Texas Attorney General Ken Paxton intervened on Tuesday to defend the Houston-area school district in its lawsuit with the student, India Landry.
Ms Landry, 18, filed a lawsuit after she was expelled last year from Windfern High School.
The case comes amid political tensions over respect for the American flag.
"School children cannot unilaterally refuse to participate in the pledge," Mr Paxton - the state's most senior law enforcement officer - said in a news release.
"The US Supreme Court has repeatedly held that parents have a fundamental interest in guiding the education and upbringing of their children, which is a critical aspect of liberty guaranteed by the Constitution."
The girl's lawsuit against Cypress Fairbanks Independent School District says her right to free speech and due process were violated when she was expelled on 2 October 2017.
Her lawyer said it is rare for the attorney general to intervene in a civil rights case.
"The reason he's challenging this case is that it's election time," attorney Randall Kallinen told the Houston Chronicle.
- Clinton praises girl's US pledge protest
- Teacher held in 'assault' over US pledge
- US school sorry for Arabic pledge
Last year, Ms Landry told reporters her opposition to the pledge was political, and that she was inspired by the NFL players kneeling for the US national anthem.
She said a school official told her: "This isn't the NFL."
Within days she sued, stating that administrators had been "whipped into a frenzy by the publicity of African-American National Football League players kneeling for the national anthem".
"I don't think the flag is for what it says it's for, liberty and justice and all that," she told KHOU-TV at the time. "It's not obviously what's going on in America today."
The lawsuit also accuses the principal, vice-principal, secretary and two teachers of treating her unfairly because she is black.
Mr Paxton submitted a court filing referring to a Texas state law that allows parents to submit a letter stating that their child will not stand for the pledge.

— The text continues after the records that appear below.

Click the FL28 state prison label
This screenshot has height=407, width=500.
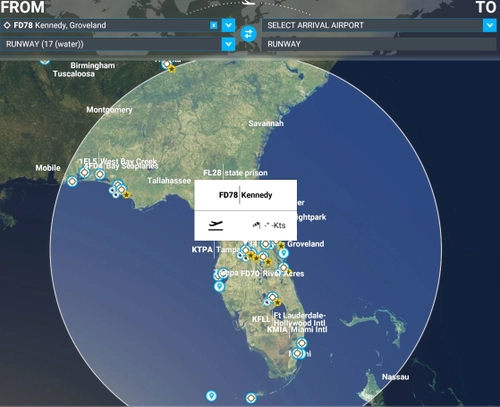[x=235, y=173]
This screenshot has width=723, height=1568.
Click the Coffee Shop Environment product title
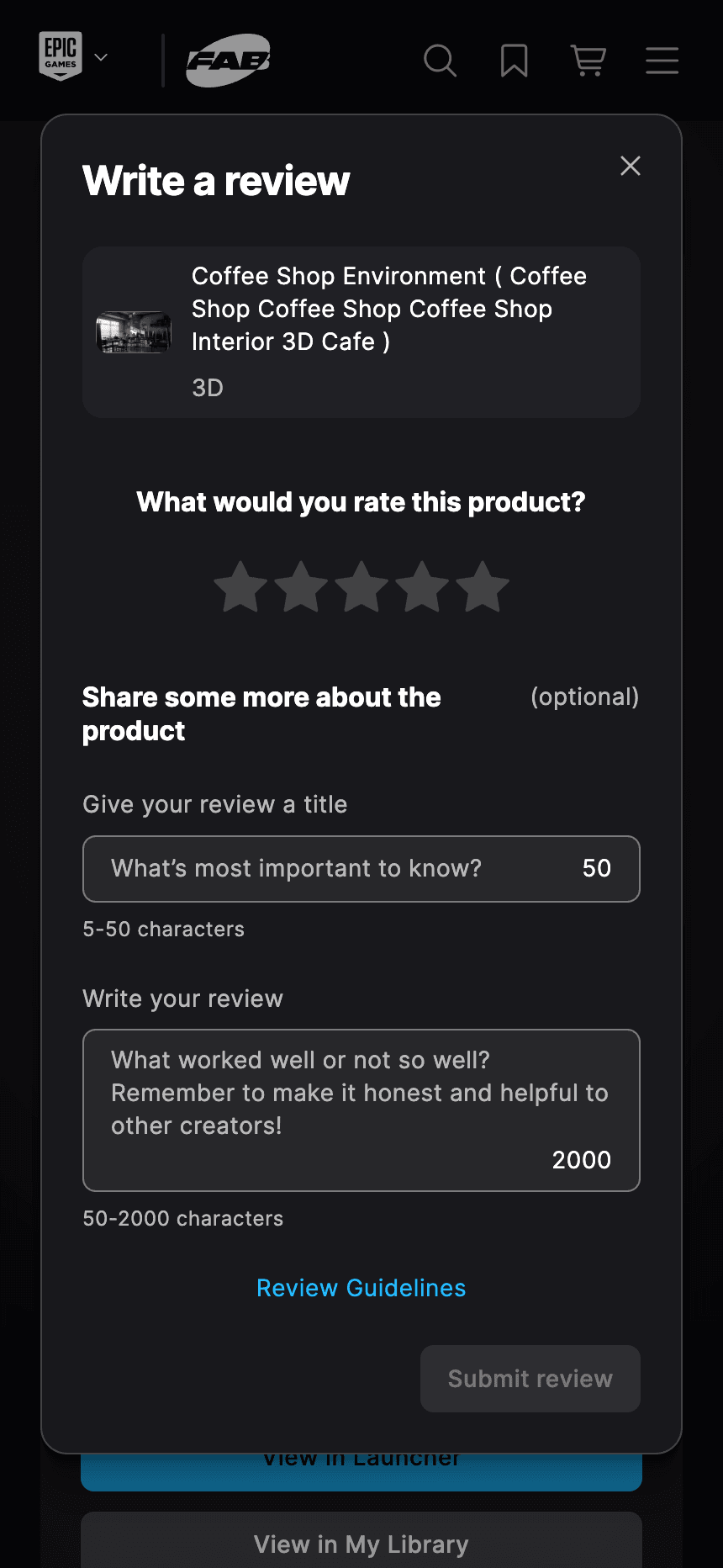click(x=389, y=309)
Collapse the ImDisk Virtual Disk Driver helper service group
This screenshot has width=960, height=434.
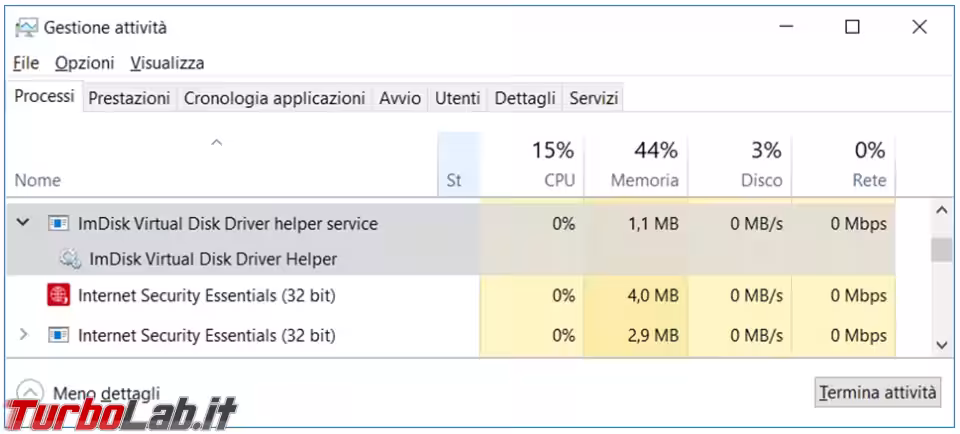click(x=23, y=223)
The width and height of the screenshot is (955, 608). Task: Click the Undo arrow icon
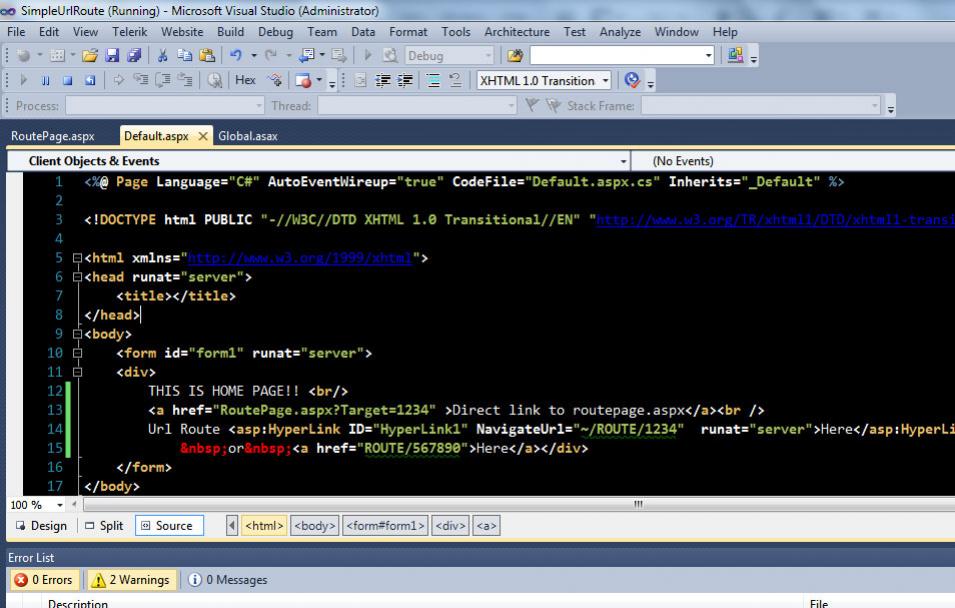[x=235, y=56]
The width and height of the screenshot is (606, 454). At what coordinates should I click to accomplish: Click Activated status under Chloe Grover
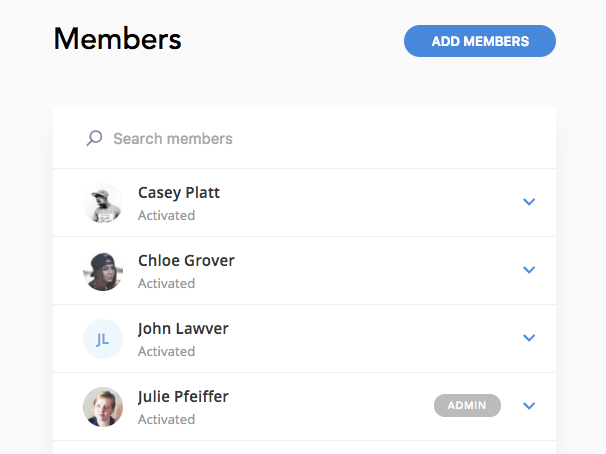(x=167, y=284)
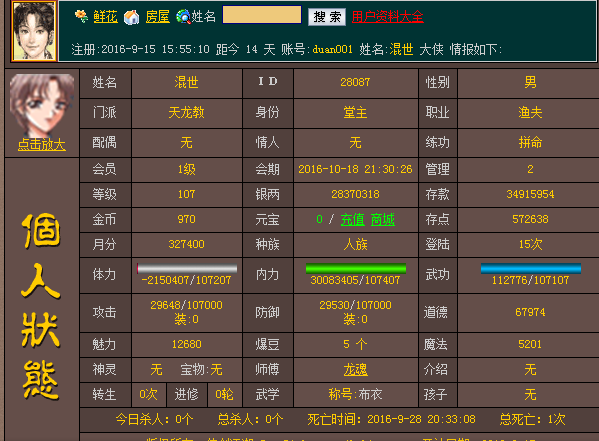
Task: Open the 房屋 link
Action: [x=157, y=17]
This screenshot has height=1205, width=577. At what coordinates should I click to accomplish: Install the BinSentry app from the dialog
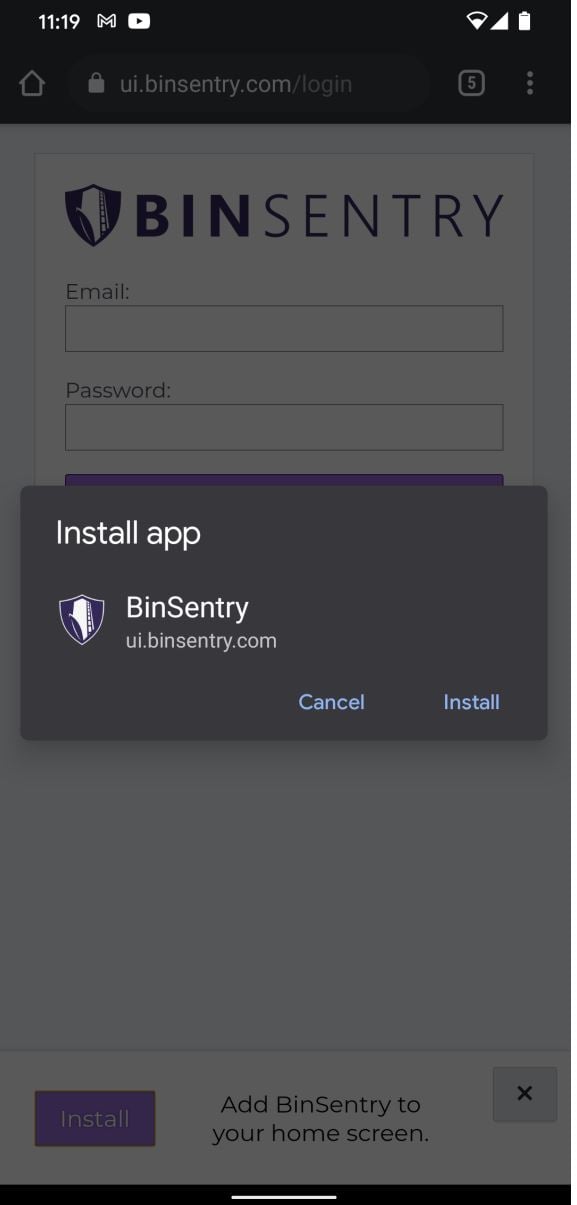(x=471, y=701)
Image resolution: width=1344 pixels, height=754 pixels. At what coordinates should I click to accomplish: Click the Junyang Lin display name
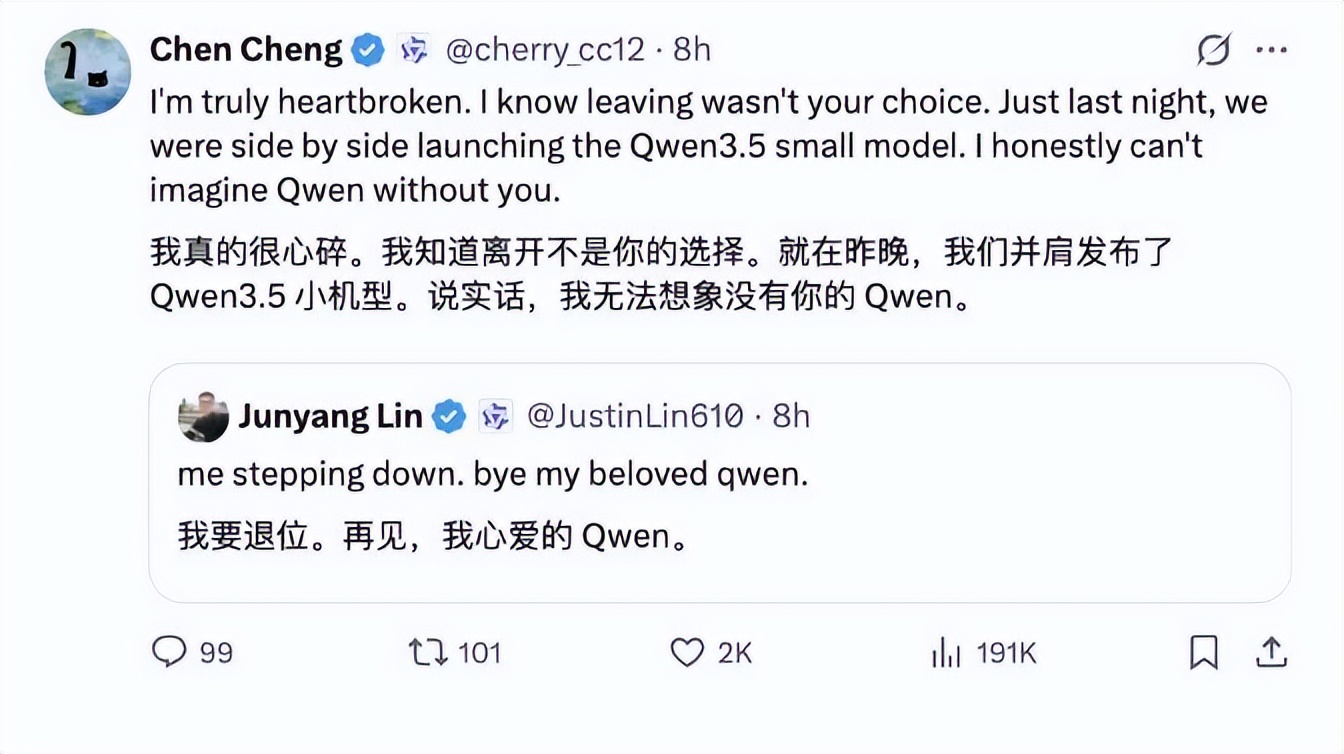pyautogui.click(x=330, y=416)
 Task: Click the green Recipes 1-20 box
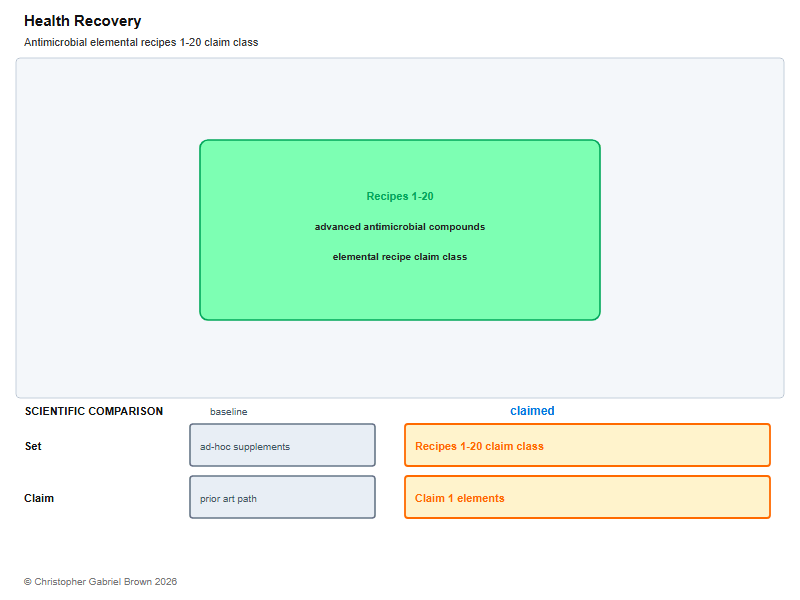(x=399, y=230)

But he says standing is not optional for students who do not have parental permission.
"Requiring the pledge to be recited at the start of every school day has the laudable result of fostering respect for our flag and a patriotic love of our country," Mr Paxton said in the legal brief.
"This case is about providing for the saying of the Pledge of Allegiance while respecting the parental right to direct the education of children.
A 1943 Supreme Court case ruled that students cannot be required to stand for the pledge.
But several states have laws requiring parental permission for a student to boycott the pledge.
The girl's lawyer said he would be willing to argue the case before the Supreme Court.